The investigators worked for one year in four secondary schools in East Africa, and found teachers reported significant increases in skill and comfort with using ICT for educational purposes.

Its findings indicated improvements in teaching and learning were evident when ICT tools and resources were well-designed and appropriate to school infrastructure and environment, but said ongoing training of teachers was vital.

“Research findings show that over the course of the study, guided use, training and professional development workshops offered essential support for teachers focusing on using ICT in their classrooms,” said the report authors.

“There were significant increases both in teachers’ reported skill and comfort with using ICT for educational purposes, as well as in the observed use of ICT in their classrooms.”

According to the report, 21 per cent of teachers considered themselves to be “advanced” users of ICT at the beginning of the project, which increased to 45 per cent by the end of the period.

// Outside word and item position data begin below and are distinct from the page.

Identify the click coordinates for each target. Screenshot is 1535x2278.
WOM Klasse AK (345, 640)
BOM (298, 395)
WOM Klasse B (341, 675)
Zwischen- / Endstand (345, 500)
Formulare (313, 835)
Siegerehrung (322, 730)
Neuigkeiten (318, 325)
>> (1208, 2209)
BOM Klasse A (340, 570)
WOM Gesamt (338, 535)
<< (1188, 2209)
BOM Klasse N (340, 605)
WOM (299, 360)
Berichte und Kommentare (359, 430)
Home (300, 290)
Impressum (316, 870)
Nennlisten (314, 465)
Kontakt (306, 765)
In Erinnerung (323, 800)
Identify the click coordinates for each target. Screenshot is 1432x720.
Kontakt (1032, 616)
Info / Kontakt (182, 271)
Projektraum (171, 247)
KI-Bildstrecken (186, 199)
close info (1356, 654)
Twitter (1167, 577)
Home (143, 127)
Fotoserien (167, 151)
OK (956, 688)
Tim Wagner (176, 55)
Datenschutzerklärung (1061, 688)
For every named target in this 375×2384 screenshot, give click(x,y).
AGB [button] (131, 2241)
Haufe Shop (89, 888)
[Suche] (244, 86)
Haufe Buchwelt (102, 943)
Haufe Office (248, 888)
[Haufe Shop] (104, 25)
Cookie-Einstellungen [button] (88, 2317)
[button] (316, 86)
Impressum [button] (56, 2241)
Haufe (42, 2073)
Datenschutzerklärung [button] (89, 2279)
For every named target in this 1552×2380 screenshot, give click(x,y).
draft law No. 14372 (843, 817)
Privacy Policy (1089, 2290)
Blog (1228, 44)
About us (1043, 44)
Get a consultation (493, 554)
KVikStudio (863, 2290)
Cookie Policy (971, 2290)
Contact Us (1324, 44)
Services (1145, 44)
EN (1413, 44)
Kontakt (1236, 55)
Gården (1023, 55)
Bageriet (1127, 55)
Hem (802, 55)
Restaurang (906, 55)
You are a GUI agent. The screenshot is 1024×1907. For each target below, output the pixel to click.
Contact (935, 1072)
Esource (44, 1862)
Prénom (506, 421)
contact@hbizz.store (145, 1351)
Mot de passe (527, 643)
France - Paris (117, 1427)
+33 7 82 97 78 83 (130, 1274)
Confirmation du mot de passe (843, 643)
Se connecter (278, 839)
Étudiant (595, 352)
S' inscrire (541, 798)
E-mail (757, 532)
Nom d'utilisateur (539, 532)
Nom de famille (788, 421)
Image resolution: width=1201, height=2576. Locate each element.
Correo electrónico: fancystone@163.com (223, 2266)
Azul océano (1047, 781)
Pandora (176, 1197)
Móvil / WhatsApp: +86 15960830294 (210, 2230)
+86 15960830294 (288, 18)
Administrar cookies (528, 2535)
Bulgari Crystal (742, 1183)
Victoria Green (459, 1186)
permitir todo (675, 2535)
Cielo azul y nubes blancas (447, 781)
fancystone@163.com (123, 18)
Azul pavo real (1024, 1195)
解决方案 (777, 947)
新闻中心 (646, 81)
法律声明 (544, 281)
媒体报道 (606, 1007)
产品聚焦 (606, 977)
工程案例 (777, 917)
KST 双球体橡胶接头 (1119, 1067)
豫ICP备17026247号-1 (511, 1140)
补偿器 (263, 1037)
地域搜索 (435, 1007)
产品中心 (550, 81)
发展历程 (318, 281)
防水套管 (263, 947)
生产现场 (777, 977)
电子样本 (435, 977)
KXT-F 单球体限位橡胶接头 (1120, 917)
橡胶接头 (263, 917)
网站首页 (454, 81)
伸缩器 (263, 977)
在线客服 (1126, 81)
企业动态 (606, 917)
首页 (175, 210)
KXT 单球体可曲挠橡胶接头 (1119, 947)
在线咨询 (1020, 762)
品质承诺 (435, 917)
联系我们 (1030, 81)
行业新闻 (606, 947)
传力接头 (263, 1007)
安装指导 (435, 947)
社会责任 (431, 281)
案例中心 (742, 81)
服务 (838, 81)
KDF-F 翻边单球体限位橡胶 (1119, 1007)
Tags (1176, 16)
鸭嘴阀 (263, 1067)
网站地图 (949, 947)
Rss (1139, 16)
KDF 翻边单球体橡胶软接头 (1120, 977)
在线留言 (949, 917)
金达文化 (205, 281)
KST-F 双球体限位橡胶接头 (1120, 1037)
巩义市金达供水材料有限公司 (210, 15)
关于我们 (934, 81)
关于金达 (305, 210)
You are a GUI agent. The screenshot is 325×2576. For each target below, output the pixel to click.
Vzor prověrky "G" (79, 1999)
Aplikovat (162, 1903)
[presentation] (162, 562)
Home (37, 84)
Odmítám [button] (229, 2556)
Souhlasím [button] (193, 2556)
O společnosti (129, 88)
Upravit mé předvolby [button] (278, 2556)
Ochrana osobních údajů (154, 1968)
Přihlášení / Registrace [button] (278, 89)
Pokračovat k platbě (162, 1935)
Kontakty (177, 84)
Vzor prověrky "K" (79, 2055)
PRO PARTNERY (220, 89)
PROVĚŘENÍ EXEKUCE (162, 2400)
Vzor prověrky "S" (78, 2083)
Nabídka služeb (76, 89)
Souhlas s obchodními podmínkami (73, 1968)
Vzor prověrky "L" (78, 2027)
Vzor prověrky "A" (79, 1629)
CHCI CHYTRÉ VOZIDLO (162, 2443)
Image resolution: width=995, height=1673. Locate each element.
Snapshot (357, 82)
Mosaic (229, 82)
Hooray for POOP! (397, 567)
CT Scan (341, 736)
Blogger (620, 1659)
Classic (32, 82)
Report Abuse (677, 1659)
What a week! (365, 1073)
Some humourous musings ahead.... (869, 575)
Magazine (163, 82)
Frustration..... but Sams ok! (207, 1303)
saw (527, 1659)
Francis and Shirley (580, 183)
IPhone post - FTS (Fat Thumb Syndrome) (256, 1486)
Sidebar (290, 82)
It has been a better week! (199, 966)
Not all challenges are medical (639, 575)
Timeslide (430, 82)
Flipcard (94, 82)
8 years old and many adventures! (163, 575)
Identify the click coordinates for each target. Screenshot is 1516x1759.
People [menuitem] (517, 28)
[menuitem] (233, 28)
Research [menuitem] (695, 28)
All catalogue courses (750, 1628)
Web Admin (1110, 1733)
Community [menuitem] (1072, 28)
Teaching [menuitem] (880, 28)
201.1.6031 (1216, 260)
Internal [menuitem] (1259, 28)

There was also an 18 per cent increase in reported use of ICT in the classroom over the course of the project.

Recommendations to make the most of the potential of ICT include provision of physical infrastructure, open access to hardware policies, electrical outlets, development of ICT infrastructure such as Wi-Fi, computers and projectors, developing teachers’ skills, and open source teaching and learning resources.

It called for student participation, and said it should be implemented through a public-private partnership (PPP), with each site urged to hire local facilitators to provide ongoing support.

Professor Jeffrey Sachs, director of the Earth Institute at Columbia University and special advisor to the United Nations (UN) secretary-general, said: “Education is at the very core of economic development and a key to ending poverty. In the world economy today, every nation’s success depends on the education of its people, ICT will increasingly be at the center of the education process.

“ICT offers new and creative ways to combine classroom experience, home learning, global outreach, and connectivity of students and teachers to the burgeoning network of online learning now accessible throughout the world. Classrooms everywhere, from primary schools to higher education, will be dramatically transformed in exciting and enriching ways.

“Effectively integrating technology into teaching practices in resource-poor settings requires bringing many key elements together to enable ICT to fulfill its great potential for improving student learning outcomes.

“Reliable connectivity, a consistent energy supply, and teacher training are among the key elements for getting started. Designing new curricula that combine online and classroom learning is another high priority. Through broad-based investment and dynamic partnerships with the telecommunications leaders of the world, there is a huge and thrilling opportunity at hand.”